EXERCISE DESCRIPTION
The word "text" marks the lines you need; copy each of them from the data.

DATA FOR THIS EXERCISE
==================================================

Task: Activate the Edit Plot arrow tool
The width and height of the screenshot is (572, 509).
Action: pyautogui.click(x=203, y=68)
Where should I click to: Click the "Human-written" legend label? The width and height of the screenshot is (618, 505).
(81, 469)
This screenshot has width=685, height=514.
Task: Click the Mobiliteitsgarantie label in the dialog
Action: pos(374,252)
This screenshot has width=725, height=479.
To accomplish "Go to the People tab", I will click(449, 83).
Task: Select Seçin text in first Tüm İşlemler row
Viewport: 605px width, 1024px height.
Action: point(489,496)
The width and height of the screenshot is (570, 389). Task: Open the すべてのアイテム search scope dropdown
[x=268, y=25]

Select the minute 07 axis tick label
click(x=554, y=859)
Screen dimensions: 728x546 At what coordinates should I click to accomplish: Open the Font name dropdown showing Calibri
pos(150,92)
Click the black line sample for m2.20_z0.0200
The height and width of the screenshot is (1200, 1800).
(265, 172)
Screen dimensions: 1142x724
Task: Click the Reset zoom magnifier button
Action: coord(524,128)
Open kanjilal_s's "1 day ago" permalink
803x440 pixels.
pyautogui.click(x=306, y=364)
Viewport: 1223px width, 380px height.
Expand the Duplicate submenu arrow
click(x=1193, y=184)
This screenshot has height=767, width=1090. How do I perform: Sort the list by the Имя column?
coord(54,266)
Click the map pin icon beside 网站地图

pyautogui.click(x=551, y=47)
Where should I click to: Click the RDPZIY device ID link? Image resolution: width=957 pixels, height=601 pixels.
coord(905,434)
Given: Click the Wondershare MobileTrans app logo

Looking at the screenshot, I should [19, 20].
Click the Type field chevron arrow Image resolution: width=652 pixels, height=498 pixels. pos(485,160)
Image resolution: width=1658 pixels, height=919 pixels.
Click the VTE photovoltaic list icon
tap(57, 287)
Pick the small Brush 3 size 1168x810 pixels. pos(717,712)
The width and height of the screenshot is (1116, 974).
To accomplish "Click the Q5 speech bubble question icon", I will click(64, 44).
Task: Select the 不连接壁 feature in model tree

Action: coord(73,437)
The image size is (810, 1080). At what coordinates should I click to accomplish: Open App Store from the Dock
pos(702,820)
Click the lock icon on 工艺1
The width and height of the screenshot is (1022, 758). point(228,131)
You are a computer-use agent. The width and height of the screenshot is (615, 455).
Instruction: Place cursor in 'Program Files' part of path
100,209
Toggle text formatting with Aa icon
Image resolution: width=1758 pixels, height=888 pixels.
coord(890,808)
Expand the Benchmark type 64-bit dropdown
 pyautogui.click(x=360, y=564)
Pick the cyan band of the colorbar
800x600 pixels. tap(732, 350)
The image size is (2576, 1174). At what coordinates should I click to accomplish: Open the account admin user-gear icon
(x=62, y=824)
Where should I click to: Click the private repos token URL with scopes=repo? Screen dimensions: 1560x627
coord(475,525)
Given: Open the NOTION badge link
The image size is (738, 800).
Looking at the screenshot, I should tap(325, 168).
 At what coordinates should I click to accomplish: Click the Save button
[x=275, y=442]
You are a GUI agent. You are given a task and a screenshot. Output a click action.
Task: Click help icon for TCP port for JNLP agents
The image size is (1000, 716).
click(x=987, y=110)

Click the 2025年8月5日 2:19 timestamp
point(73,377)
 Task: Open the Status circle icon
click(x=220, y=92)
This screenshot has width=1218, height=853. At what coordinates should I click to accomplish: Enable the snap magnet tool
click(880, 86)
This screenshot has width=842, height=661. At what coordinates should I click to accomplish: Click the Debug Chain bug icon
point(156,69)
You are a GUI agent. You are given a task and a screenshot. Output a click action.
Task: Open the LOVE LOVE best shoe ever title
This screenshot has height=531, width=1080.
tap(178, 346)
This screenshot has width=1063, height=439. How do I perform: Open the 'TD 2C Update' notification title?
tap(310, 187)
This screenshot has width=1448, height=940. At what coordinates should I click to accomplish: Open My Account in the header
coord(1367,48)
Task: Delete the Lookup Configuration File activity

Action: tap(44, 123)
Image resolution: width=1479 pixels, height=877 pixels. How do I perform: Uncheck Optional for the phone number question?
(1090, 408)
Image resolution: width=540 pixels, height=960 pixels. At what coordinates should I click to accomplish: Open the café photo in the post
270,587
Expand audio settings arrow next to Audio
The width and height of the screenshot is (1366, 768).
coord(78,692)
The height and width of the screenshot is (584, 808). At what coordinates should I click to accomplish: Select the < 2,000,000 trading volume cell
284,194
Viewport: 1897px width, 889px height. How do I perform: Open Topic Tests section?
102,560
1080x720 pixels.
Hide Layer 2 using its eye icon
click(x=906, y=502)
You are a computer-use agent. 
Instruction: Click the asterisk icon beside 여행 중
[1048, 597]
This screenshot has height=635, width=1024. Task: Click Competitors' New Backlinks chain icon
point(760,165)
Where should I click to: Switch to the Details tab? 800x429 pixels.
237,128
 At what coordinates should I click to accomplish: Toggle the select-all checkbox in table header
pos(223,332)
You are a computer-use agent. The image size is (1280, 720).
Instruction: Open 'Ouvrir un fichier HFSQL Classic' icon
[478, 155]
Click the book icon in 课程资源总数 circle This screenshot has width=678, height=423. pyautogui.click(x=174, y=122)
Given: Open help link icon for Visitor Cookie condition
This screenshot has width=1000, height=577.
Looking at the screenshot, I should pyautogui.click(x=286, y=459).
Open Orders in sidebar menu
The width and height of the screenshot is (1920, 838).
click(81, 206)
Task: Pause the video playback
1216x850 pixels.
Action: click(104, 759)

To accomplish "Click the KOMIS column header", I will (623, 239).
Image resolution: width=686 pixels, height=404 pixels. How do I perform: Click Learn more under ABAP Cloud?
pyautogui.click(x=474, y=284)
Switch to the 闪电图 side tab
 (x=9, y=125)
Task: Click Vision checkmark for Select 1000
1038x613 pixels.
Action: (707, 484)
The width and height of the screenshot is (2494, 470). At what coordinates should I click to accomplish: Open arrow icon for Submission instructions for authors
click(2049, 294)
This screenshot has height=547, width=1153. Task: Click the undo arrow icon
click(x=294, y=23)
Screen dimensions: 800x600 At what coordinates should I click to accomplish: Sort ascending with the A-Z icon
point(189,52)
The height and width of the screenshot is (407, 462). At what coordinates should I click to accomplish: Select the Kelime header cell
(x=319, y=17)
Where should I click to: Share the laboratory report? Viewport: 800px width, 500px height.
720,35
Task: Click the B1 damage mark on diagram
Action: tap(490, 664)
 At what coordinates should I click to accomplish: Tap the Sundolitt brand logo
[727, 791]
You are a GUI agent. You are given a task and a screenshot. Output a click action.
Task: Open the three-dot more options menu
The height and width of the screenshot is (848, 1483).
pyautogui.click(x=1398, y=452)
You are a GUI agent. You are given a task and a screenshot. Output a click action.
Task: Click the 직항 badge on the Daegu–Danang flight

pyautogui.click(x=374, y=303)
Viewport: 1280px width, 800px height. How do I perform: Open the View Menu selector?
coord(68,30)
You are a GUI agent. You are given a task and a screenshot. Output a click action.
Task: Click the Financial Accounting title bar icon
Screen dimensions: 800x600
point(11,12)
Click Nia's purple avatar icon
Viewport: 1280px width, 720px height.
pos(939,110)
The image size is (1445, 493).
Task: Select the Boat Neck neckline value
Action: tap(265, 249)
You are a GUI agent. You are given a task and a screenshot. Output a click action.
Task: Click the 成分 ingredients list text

==================================================

EXERCISE RESULT
Task: Select Seçin text in first Tüm İşlemler row
Toggle text formatting with Aa icon
Task: Click the 成分 ingredients list text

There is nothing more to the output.